The extensive deployment of photovoltaic (PV) modules at an expeditious rate worldwide leads to a massive generation of solar waste (60–78 million tonnes by 2050). A stringent recycling effort to recover metal resources from end-of-life PVs is required for resource recovery, circular economy, and subsequent reduction of environmental impact. The recovery of metallic resources (silicon, silver, copper, lead, and tin) from the first-generation PVs and critical elements (tellurium, indium, selenium, and gallium) from second-generation PVs are mainly targeted. This review systematically discusses the recycling literature of both generations of solar cells, market value calculations, recycling preferences, global trends, and the Indian perspective.
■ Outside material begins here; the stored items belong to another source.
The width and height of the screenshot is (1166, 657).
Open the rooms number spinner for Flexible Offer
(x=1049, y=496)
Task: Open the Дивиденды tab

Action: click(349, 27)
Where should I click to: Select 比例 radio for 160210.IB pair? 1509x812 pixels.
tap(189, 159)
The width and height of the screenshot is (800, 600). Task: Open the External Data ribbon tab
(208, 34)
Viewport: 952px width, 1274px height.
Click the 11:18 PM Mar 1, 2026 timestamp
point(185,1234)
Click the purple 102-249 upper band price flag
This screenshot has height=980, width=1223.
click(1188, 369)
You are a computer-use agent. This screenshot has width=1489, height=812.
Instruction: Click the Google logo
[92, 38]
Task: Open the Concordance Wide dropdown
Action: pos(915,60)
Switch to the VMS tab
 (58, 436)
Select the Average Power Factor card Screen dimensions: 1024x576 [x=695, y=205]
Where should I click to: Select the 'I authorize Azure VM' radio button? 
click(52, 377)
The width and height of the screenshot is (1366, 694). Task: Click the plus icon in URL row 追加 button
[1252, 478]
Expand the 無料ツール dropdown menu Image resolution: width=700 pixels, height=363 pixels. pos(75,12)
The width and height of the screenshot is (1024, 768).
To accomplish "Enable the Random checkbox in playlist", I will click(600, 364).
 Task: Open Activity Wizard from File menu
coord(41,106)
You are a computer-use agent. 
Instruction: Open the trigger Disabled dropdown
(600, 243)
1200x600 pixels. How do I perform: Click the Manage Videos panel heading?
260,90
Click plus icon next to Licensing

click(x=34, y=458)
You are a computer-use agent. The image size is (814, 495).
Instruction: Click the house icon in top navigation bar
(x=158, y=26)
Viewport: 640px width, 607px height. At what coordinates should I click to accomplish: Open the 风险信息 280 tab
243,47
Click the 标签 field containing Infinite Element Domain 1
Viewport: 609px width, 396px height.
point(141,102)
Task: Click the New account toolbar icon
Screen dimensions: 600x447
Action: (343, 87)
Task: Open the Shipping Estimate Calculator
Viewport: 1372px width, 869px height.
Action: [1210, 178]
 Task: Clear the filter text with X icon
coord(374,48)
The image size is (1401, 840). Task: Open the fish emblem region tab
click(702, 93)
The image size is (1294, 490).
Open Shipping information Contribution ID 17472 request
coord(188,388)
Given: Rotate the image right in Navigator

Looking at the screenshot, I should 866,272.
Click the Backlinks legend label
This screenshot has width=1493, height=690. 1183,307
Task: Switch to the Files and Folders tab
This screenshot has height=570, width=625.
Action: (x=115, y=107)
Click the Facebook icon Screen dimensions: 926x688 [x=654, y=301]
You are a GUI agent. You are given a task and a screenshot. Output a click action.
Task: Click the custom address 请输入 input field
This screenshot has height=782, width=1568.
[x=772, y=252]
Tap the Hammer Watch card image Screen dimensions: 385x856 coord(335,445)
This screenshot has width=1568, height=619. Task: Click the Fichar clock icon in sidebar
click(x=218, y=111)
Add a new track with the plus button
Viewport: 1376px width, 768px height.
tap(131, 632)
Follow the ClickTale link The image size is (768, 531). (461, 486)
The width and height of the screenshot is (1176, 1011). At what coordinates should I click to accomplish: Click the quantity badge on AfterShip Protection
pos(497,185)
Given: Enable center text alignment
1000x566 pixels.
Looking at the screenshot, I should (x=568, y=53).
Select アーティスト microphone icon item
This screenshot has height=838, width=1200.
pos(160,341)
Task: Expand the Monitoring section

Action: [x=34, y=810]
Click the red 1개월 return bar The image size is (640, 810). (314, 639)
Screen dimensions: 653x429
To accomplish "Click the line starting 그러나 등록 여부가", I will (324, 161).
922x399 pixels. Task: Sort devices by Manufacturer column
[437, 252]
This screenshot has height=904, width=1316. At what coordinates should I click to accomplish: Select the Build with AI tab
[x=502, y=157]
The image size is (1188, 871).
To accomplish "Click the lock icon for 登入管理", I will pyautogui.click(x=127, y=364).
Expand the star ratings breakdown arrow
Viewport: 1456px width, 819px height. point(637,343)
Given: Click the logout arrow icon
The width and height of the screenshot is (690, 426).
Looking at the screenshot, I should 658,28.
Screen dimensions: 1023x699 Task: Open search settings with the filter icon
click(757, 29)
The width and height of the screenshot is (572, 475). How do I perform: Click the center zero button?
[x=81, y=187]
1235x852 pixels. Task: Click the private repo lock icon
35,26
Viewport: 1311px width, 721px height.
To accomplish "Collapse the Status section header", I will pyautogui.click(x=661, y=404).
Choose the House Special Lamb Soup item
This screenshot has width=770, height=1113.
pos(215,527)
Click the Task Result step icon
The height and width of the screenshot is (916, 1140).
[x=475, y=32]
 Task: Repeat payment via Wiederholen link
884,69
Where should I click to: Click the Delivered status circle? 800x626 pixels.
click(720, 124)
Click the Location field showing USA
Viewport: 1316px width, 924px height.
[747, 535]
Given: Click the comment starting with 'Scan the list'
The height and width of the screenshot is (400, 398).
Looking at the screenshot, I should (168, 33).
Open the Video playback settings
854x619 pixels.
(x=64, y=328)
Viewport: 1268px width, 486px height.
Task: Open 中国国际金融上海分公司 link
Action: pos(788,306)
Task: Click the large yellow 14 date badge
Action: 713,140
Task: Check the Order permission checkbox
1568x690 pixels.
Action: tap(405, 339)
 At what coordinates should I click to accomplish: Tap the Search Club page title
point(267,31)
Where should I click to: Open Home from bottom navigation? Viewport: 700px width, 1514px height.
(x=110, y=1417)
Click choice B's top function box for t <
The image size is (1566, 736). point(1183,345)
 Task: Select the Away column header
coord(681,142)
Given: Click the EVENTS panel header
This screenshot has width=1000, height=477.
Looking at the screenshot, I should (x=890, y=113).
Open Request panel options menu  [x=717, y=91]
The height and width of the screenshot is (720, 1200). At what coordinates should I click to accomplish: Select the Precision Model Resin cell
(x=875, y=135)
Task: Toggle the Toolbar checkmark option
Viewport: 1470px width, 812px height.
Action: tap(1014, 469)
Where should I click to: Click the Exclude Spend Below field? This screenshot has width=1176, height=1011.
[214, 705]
The status of PV module recycling on a commercial scale and academic research efforts are discussed. The review systematically discusses the various possible pretreatments and extraction/refining processes. The pretreatments (physical, chemical, thermal, and hybrid processes) play a decisive role in up-gradation, impurity removal, and metal recovery. The challenges include homogeneous collection, process efficiency, holistic resource recovery, and energy considerations. Toxicity characteristics of both generations, life cycle assessment studies, recycling challenges with proposed flowsheets, and a detailed future outlook are propounded to develop a holistic metal recovery approach. In comparison, crystalline Si PVs comprise the maximum economic value. One tonne of mixed PVs (first and second generation) can yield ∼9.32 kg of Cu, ∼0.30 kg of Ag, ∼33.48 kg of Si, ∼1.12 kg of Sn, ∼1.12 kg of Pb, ∼4.9 g of Cd, ∼2.5 g of Te, and ∼3.4 g of In.